We are showing a steady reduction in acute care days, a steady reduction in ER visits, a steady improvement in the quality measures, and a narrowing of the gap between the target price and the actual results, with about half the practices achieving savings.

From a payer's perspective, this is a mechanism to address the dramatically rising cost of cancer care in a way that not only reduces costs, but also improves quality at the same time.

That is not to say that there are not flaws with the OCM program that we would like to see fixed or addressed. You will also hear practices say that it is complicated and expensive for them to administer. Then there are some difficulties, like the data acquisition reporting that is required, but the concept and direction are valid.

There still remains enormous opportunity. For example, a large percentage of cost and opportunity is the consumption of resources in the last 30 days of life. That has not changed over the performance period. There are a lot of inroads that can be made there.

These results, I think, bear on the OCM program in a number of ways.

First of all, those practices that have not received a performance‑based payment by Performance Period 4 must either elect the two‑sided risk model or drop out. We currently have a number of practices that have not received a bonus, or performance‑based bonus payment (PBP), and they are currently evaluating whether or not they should stay in.

We assist that by projecting how practices are likely to perform in 2020 and what the probability is that they would have to make a payment back to CMS and then model the application of stop‑loss insurance to mitigate some of those risks. That is something that they are going through right now. But there are a percentage of the practices that will drop out of the program.

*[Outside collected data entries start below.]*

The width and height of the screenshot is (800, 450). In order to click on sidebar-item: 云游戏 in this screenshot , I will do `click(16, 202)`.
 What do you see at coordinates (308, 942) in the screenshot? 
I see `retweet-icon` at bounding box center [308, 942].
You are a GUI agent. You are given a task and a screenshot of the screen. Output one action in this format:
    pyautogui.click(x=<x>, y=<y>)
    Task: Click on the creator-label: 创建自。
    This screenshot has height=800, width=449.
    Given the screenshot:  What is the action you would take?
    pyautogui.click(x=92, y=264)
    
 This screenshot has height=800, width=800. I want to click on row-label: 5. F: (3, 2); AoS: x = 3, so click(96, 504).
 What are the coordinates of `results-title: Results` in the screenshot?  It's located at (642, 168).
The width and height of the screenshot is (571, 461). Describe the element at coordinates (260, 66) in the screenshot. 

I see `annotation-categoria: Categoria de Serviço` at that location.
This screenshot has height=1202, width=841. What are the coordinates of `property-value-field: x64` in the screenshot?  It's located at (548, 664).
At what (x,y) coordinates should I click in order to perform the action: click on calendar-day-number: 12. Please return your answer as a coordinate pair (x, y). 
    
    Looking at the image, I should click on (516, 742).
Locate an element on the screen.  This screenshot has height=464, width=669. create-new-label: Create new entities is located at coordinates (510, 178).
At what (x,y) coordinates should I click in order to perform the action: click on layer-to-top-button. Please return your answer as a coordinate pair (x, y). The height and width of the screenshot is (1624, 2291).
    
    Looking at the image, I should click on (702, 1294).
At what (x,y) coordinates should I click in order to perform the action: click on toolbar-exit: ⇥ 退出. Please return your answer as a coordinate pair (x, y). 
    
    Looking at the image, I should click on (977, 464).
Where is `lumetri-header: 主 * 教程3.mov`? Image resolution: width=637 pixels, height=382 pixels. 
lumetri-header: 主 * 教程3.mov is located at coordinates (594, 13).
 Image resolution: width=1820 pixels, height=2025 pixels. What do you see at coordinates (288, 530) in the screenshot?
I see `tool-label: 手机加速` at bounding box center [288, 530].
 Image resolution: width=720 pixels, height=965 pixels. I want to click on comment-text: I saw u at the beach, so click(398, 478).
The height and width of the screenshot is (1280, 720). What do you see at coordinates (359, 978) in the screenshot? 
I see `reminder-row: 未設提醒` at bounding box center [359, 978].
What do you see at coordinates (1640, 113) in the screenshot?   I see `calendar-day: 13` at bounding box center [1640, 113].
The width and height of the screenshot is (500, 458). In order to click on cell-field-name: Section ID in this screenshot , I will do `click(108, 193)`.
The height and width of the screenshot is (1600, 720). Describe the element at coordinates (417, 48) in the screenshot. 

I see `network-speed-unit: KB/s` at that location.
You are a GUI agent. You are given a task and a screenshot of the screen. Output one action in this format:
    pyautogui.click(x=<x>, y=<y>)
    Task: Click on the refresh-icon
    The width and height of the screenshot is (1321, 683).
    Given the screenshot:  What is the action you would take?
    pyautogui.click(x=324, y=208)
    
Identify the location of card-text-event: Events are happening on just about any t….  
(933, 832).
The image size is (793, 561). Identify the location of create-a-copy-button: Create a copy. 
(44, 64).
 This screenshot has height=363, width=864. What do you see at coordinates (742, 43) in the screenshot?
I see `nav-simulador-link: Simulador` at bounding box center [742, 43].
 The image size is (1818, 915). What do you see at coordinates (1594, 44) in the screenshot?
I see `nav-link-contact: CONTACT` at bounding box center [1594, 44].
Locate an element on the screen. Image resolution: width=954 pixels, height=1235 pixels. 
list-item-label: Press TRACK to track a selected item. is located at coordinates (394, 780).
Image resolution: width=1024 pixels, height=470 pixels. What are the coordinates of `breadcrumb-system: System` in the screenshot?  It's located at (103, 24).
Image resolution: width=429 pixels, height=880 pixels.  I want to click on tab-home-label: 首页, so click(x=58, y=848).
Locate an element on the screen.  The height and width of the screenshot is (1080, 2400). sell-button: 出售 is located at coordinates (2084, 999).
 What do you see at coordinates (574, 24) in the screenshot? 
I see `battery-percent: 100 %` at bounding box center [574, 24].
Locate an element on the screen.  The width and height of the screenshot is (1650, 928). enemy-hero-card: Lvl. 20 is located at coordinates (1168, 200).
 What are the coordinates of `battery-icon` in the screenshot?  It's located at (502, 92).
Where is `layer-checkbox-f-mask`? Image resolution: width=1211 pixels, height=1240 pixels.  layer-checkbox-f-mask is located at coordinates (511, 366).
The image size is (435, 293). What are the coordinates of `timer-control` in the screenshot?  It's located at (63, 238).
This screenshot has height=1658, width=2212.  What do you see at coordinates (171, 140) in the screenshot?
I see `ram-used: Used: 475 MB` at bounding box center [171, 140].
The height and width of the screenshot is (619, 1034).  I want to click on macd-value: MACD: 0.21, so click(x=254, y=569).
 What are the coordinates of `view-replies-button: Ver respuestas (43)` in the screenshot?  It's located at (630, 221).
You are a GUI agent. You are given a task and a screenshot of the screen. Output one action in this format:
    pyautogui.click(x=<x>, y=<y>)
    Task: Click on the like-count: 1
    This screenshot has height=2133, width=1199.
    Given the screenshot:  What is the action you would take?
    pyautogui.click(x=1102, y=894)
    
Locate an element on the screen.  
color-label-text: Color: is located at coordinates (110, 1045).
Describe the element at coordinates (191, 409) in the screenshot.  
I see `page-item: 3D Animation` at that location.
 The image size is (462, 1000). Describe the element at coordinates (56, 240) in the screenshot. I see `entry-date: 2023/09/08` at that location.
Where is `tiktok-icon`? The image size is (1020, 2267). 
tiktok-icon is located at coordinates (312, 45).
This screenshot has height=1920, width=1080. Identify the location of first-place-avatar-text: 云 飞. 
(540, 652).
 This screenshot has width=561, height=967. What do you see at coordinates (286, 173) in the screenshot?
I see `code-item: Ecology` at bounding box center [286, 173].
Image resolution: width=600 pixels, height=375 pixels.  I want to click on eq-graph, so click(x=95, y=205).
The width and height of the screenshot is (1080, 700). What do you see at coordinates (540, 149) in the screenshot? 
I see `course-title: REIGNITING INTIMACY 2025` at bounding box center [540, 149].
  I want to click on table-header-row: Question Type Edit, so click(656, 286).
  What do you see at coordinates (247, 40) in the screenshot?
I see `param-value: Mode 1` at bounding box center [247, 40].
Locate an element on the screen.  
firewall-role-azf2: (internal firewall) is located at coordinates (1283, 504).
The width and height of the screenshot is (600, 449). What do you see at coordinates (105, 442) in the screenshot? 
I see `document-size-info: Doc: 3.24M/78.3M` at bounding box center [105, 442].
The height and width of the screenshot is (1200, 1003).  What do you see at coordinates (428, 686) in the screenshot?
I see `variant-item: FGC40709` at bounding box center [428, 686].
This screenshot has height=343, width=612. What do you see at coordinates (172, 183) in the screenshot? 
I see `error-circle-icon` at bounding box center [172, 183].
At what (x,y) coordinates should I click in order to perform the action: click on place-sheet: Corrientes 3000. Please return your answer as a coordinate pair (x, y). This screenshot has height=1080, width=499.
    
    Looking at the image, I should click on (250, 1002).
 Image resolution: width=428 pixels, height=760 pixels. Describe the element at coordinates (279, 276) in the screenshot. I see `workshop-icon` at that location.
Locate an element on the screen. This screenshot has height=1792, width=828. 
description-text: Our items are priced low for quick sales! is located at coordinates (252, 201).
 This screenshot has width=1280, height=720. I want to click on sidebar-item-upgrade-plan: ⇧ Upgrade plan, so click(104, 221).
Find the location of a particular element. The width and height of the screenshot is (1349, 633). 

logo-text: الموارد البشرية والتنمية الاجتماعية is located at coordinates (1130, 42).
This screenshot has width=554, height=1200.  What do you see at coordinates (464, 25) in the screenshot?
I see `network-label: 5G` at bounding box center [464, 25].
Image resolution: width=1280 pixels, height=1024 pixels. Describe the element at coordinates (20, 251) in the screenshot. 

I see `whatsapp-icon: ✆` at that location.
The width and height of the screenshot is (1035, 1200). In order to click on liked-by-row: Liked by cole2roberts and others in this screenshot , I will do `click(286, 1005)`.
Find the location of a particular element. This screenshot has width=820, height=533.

There are some tangible factors of the program that could make it a strong program, such as making the attribution logics more transparent to providers for lightening the load for the data aggregation acquisition reporting requirements and addressing the target setting, which is, arguably, artificially low in some cases, because the stage of the disease and comorbidities are not generally fully accounted for in the risk adjustments. The novel therapy adjustment and other factors might not be fully appreciated or accurate.

Some of those things can be addressed, and it is my expectation and hope that CMS will continue to evolve the program going forward, because the basics of the program do work.

I think we will wait to see what CMS comes out with and what the feedback has been with their own performance results. There have been a number of alternatives, from entities like COA and Come Home and others that have suggested modifications to the program. But I suspect that the program will continue to evolve, hopefully fixing some of the issues with it.

We have actually started to measure the impact of specific interventions, because practices may think, well, what can I do to impact the price and the quality? What interventions or practice transformation initiatives actually matter and get results?

We find that there are several things that have an impact. One of those is complex case management for high‑risk patients. Combining predictive analytics to identify patients prospectively with a high risk of either a hospitalization or death allows you to case manage those patients closely to prevent adverse events and hospitalizations and prolong their life. We find that that works.

We find also that end-of-life programs work and have measurable results. We find, for example with case management of high‑risk patients, that there is about a $2,200 episode savings with a program for those kinds of individuals, or about a little over $400,000 per year for a practice for every 100 episodes. That works.

We also saw that end-of-life programs consisting of palliative care, hospice, bereavement and other factors also produces an impact through the end-of-life period and overall.

Overall, there is about a 2% impact that can be made on case management, a 2% impact overall that can be made with palliative and hospice care and about a 2% impact that can be made with efforts to modify drug spend by choosing biosimilars and cheaper generics.

I think those are important take-home messages. The program works. It is a little difficult and complicated and expensive to administer, however.